Design/methodology/approach
Semi-structured interviews and focus groups with primary, community, acute care, social care and voluntary care, frontline and managerial staff and with patients and carers receiving these services were undertaken. Data were explored using framework analysis.
Findings
Analysis revealed three overarching themes: achieving teamwork and integration, managing demands on capacity and capability and delivering holistic and user-centred care. An organisational development (OD) process was developed as part of the action research process to facilitate the large-scale workforce changes taking place.
Research limitations/implications
This study did not consider workforce development and planning challenges for nursing and care staff in residential, nursing care homes or domiciliary services. This part of the workforce is integral to the care pathways for many patients, and in line with the current emerging national focus on this sector, these groups require further examination. Further, data explore service users' and carers' perspectives on workforce skills. It proved challenging to recruit patient and carer respondents for the research due to the nature of their illnesses.
Practical implications
Many of the required skills already existed within the workforce. The OD process facilitated collaborative learning to enhance skills; however, workforce planning across a whole system has challenges in relation to data gathering and management.
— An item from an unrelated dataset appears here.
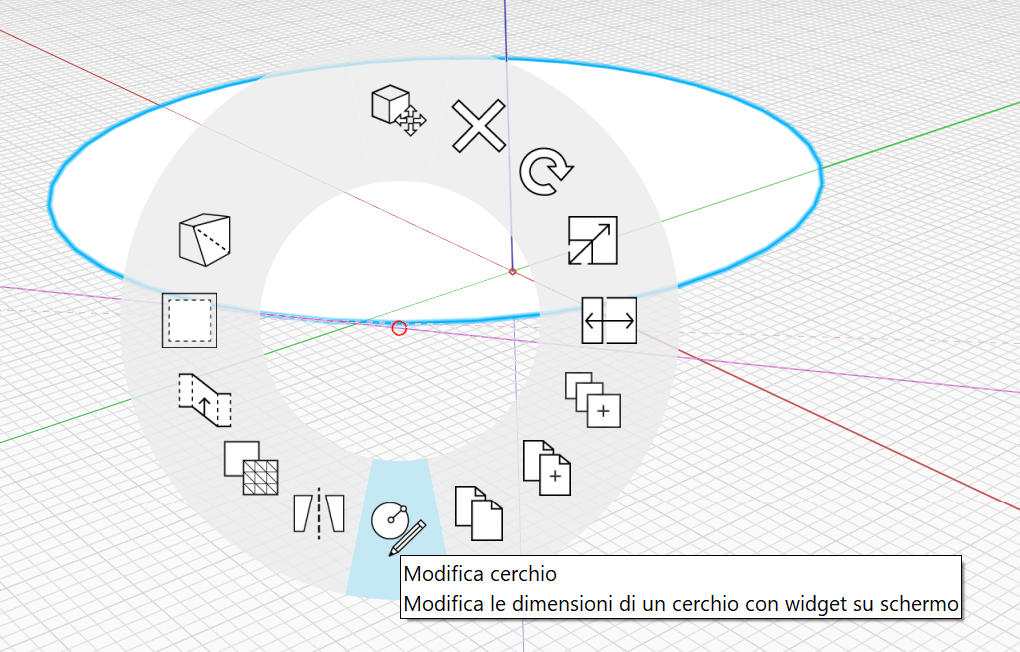This screenshot has height=652, width=1020.
Task: Choose the dashed shape with up arrow icon
Action: coord(205,400)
Ensuring a focus on workforce development and planning is an important part of integrated care development.
Social implications
This study has implications for social and voluntary sector organisations in respect of inter-agency working practices, as well as the identification of workforce development needs and potential for informing subsequent cross-sector workforce planning arrangements and communication.
Originality/value
This paper helps to identify the issues and benefits of implementing person-centred, integrated teamworking and the implications for workforce planning and OD approaches.